↓

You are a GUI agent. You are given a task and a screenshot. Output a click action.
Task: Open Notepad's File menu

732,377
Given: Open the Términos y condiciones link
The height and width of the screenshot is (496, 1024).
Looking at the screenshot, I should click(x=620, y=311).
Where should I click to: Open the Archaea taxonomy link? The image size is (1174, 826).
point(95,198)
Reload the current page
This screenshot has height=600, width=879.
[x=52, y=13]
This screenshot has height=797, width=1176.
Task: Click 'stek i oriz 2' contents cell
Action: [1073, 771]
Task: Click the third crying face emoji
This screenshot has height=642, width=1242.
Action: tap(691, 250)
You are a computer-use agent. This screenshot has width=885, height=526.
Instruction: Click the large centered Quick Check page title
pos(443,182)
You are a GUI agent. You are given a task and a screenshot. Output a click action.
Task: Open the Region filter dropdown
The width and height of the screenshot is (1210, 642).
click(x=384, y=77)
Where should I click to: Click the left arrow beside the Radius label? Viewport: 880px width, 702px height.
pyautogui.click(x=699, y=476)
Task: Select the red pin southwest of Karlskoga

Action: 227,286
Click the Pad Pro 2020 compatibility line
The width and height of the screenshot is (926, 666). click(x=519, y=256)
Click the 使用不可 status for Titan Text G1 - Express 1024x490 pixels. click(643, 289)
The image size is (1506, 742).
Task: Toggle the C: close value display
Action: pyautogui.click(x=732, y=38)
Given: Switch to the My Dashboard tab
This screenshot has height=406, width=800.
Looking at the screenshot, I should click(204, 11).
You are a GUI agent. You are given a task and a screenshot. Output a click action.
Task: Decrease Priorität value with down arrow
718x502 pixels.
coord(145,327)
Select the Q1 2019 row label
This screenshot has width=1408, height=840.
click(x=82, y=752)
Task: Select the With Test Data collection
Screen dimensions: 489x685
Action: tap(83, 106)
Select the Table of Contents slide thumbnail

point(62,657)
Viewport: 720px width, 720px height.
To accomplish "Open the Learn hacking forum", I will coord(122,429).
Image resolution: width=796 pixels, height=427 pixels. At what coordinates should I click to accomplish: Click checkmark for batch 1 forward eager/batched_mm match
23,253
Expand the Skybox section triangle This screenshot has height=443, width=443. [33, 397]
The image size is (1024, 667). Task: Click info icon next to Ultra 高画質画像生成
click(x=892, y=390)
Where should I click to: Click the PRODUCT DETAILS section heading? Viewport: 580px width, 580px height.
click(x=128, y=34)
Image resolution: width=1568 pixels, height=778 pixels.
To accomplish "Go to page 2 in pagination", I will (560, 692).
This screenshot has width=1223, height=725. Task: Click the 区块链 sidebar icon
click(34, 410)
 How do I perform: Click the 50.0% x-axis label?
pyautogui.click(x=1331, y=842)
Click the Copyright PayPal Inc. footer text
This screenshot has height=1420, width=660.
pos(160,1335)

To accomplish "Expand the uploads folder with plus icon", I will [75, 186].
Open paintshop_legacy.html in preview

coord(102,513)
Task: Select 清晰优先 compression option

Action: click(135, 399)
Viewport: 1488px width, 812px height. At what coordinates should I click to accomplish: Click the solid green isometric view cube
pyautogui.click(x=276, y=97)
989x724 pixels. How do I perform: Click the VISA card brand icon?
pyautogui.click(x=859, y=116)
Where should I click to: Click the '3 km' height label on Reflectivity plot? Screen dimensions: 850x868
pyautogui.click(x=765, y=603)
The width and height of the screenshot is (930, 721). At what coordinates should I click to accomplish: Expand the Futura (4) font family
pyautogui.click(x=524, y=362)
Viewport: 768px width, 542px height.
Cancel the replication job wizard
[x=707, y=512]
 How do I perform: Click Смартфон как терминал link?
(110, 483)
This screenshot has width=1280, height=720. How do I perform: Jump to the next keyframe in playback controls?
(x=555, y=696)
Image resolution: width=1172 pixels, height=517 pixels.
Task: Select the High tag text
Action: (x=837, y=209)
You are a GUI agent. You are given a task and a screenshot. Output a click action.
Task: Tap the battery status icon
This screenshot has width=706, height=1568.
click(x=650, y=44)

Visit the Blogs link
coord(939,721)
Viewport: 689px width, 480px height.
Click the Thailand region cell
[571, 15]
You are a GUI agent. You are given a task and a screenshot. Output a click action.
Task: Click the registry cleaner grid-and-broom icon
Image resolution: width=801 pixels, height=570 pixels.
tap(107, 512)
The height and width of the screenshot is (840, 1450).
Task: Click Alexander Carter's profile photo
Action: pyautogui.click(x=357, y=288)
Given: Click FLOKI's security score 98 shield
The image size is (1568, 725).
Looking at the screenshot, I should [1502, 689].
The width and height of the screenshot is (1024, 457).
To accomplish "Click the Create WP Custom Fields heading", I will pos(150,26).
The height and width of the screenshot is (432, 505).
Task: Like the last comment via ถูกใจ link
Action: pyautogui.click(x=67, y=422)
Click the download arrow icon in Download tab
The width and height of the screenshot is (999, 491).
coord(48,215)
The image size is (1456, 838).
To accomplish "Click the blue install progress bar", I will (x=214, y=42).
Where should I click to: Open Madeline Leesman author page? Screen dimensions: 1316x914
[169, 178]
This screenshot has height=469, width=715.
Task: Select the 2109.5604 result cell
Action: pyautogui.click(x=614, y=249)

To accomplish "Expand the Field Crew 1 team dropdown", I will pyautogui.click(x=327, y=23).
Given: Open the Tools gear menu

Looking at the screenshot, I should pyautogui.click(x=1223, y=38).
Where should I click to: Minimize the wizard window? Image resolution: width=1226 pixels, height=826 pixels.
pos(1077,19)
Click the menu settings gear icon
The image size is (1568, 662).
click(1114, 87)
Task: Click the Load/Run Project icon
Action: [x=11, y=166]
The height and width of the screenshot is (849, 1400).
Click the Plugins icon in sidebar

↑

What the task requires →
Go line by line through the data, copying each one that contains the word "dropdown".

Your solution →
Task: Open the Region filter dropdown
To accomplish "Expand the Field Crew 1 team dropdown", I will pyautogui.click(x=327, y=23).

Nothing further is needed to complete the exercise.